If anything, WalMart demonstrates that command economies can work, provided a surplus of labor / producers and ample computing power for inventory / distribution management.

der dukatenscheisser (Sanpaku), Thursday, 10 November 2011 22:56 (twelve years ago) link

~~supply chaaaaain~~

BIG HOOS aka the steendriver, Friday, 11 November 2011 05:17 (twelve years ago) link

started reading peter hessler's country driving today. hessler's 3 china books are probably the best most unassuming writing on contemporary china. not just because the competition is orville schell. love how he can do adventure story (driving his jeep down dry creekbeds in gansu, dodging the local public security bureau), reportage (on world bank desertification projects + corruption at this part in the book), and the character sketches he's always been good at, where he drags a character out of the background and takes apart their life in this really sympathetic beautiful way that illuminates them and the world they live in. funny, too.

dylannn, Friday, 11 November 2011 11:45 (twelve years ago) link

every day I'm hesslin'

will check out (if I have time)

http://the-diplomat.com/china-power/2011/11/11/property-bubble-bursting/

ASPIE Rocky (dayo), Friday, 11 November 2011 11:57 (twelve years ago) link

happy singles day, everybody

http://en.wikipedia.org/wiki/Singles_Day

ASPIE Rocky (dayo), Friday, 11 November 2011 11:58 (twelve years ago) link

Speaking of hessler, i just finished river town--it was great--gonna track down oracle bones next

max, Friday, 11 November 2011 13:39 (twelve years ago) link

I just read "River Town" too. I second the admiration for his ability to sketch a character in a way that doesn't seem superficial.

o. nate, Friday, 11 November 2011 16:48 (twelve years ago) link

Thought this was kind of interesting:

Lipton tea faces safety scandal in China

I recently bought some very nice Chinese oolong tea, btw.

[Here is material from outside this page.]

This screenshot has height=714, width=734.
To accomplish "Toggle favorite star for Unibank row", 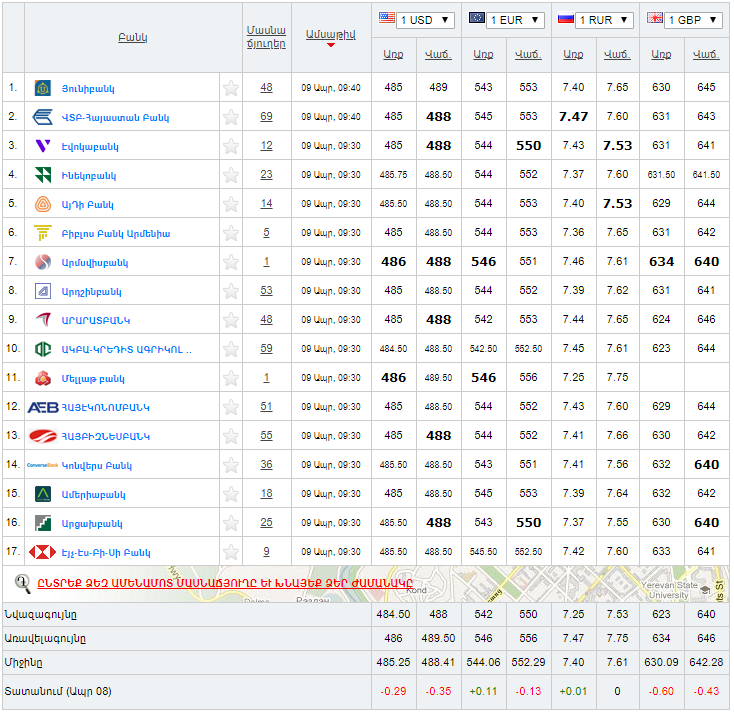I will pos(231,88).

o. nate, Friday, 11 November 2011 16:56 (twelve years ago) link

yeah


The Anglo-Dutch consumer group Unilever, which sells the aptly named “Iron Buddha” oolong tea under its Lipton label, said in a statement that the rare earth metals had come from the soil where the tea was grown and could not have been added in the production process.

the ground is polluted. the soil, the fields, the earth. farmers know their crops are polluted, they take them to towns far away to sell where those townspeople don't know about the pollution. it's a giant game of hot potato.

wastewater and heavy metal runoff is poisoning the fields. the US (superfunds) went through this too, so did Japan (minimata), but that was 30-80 years ago.

ASPIE Rocky (dayo), Friday, 11 November 2011 16:58 (twelve years ago) link

Yeah, the pollution and food safety issues seem out of control, and the government is not helping:

The ruling Communist party is extremely wary of any organisation not under its own control and has blocked attempts to set up independent consumer advocacy groups, even going as far as to jail some people who attempt to form such groups.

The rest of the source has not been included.